** What you have to do **
These records are to be written out exactly as they read, minus the pictures.

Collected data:
- - - -

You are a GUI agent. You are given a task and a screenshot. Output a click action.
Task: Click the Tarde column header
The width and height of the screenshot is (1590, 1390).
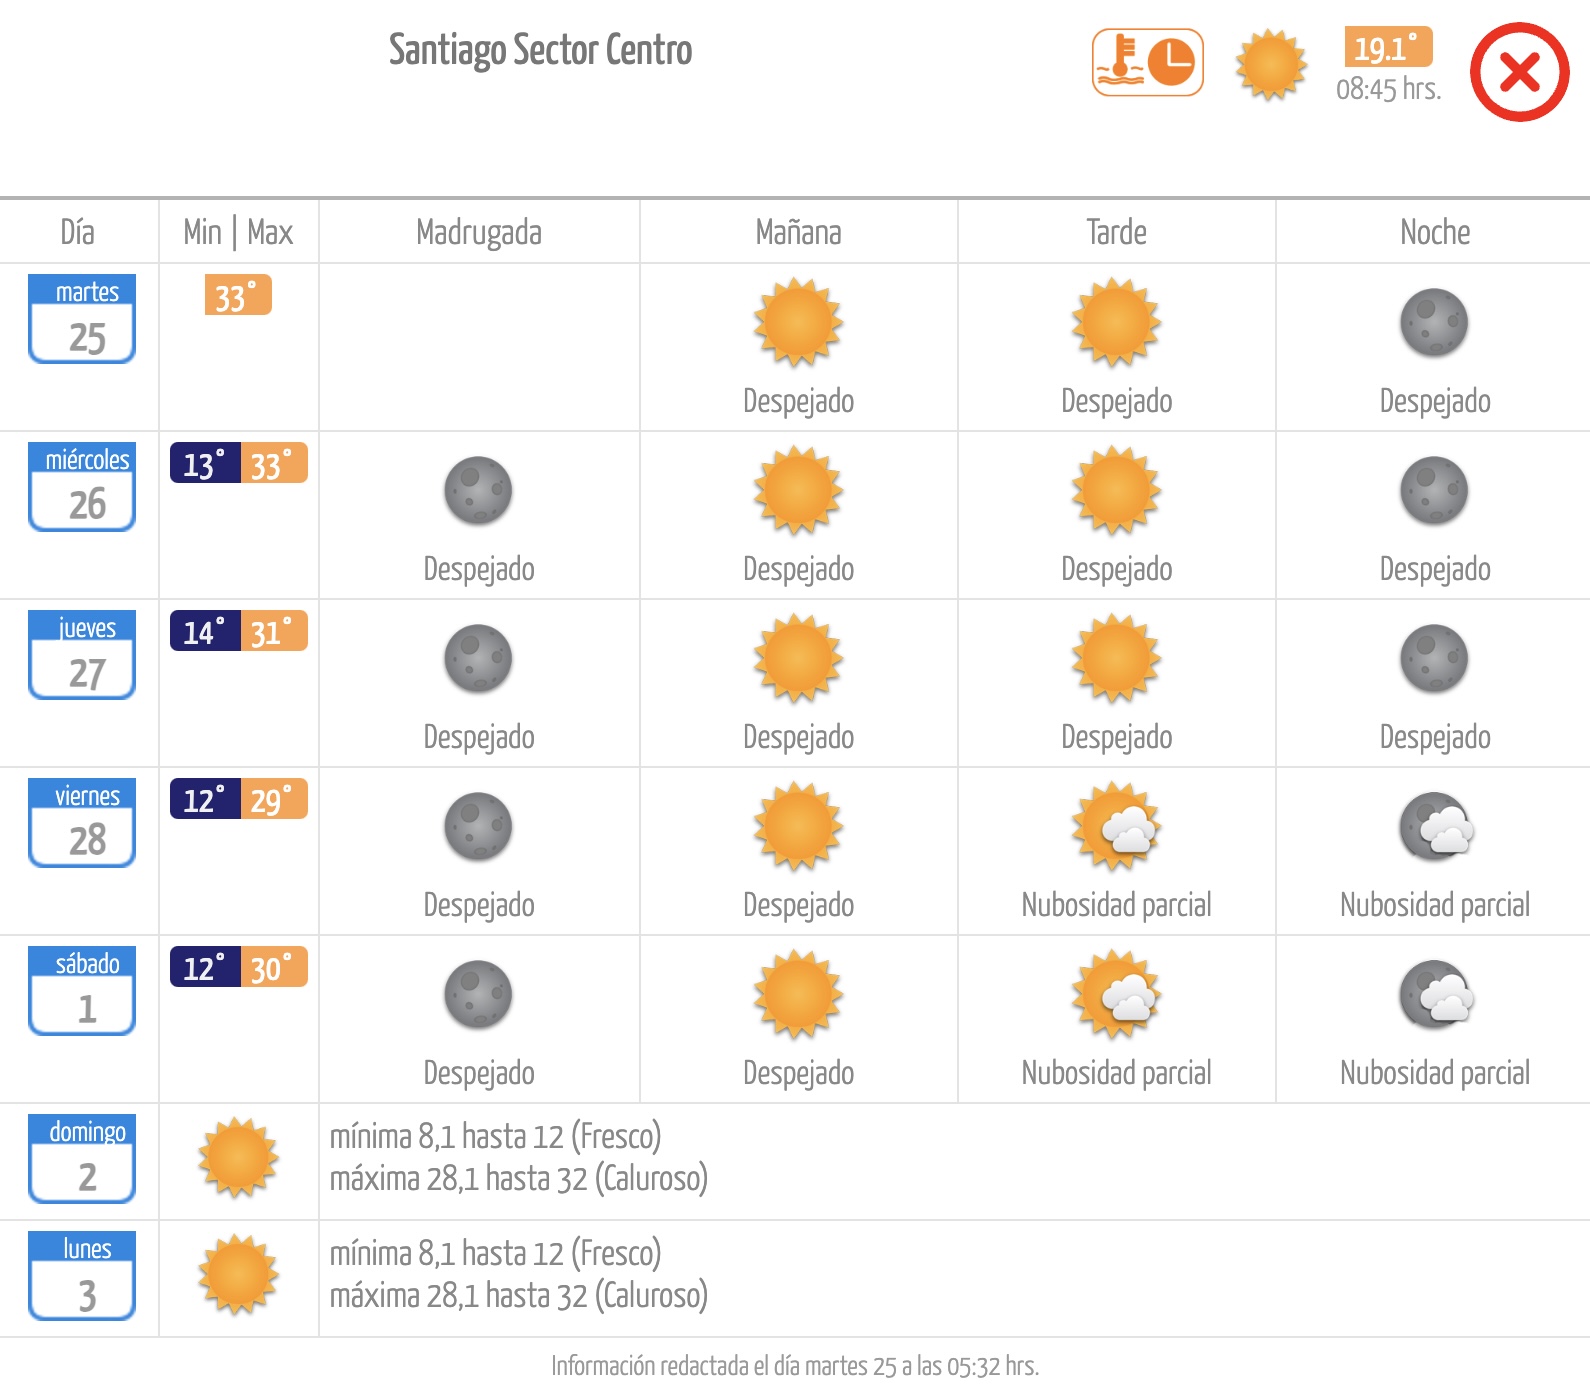click(1117, 232)
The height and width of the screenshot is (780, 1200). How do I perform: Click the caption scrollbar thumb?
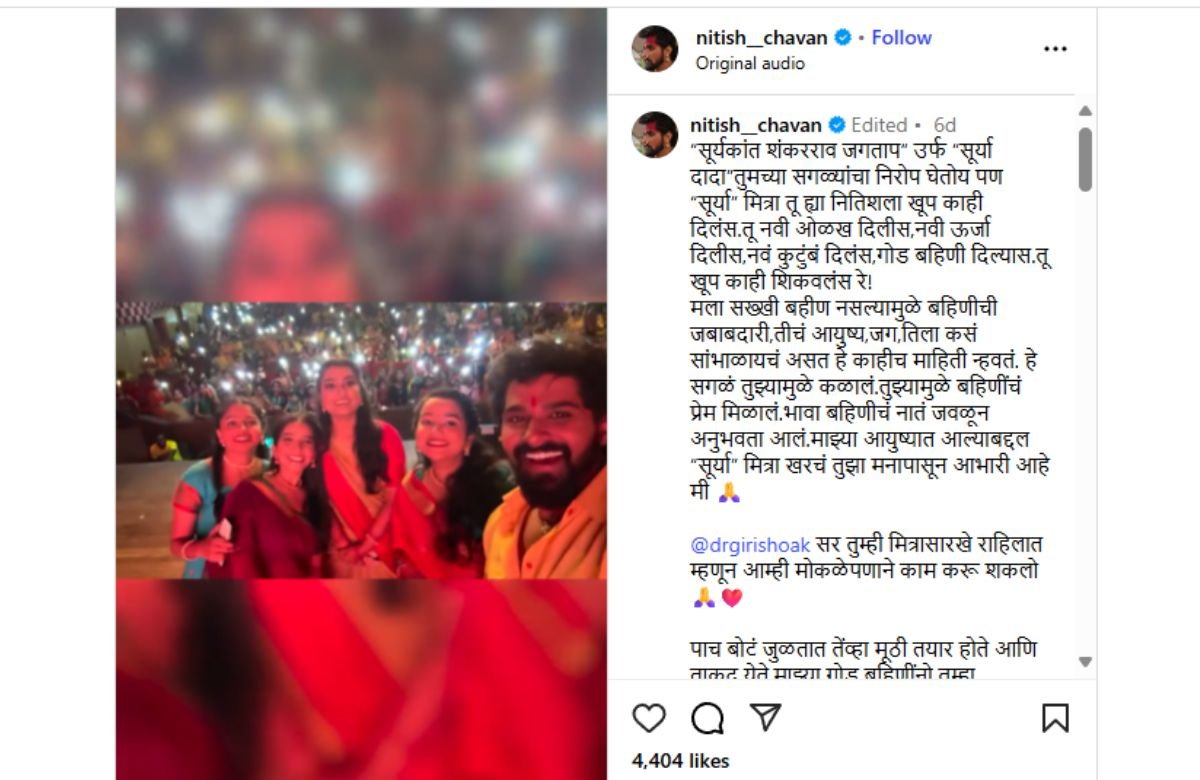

- - - -

** The answer **
You are a GUI agent. You are given a task and a screenshot. Output a click action.
Task: Click the Tarde column header
The width and height of the screenshot is (1590, 1390).
click(1117, 232)
The height and width of the screenshot is (780, 1200). How do I perform: Click the caption scrollbar thumb?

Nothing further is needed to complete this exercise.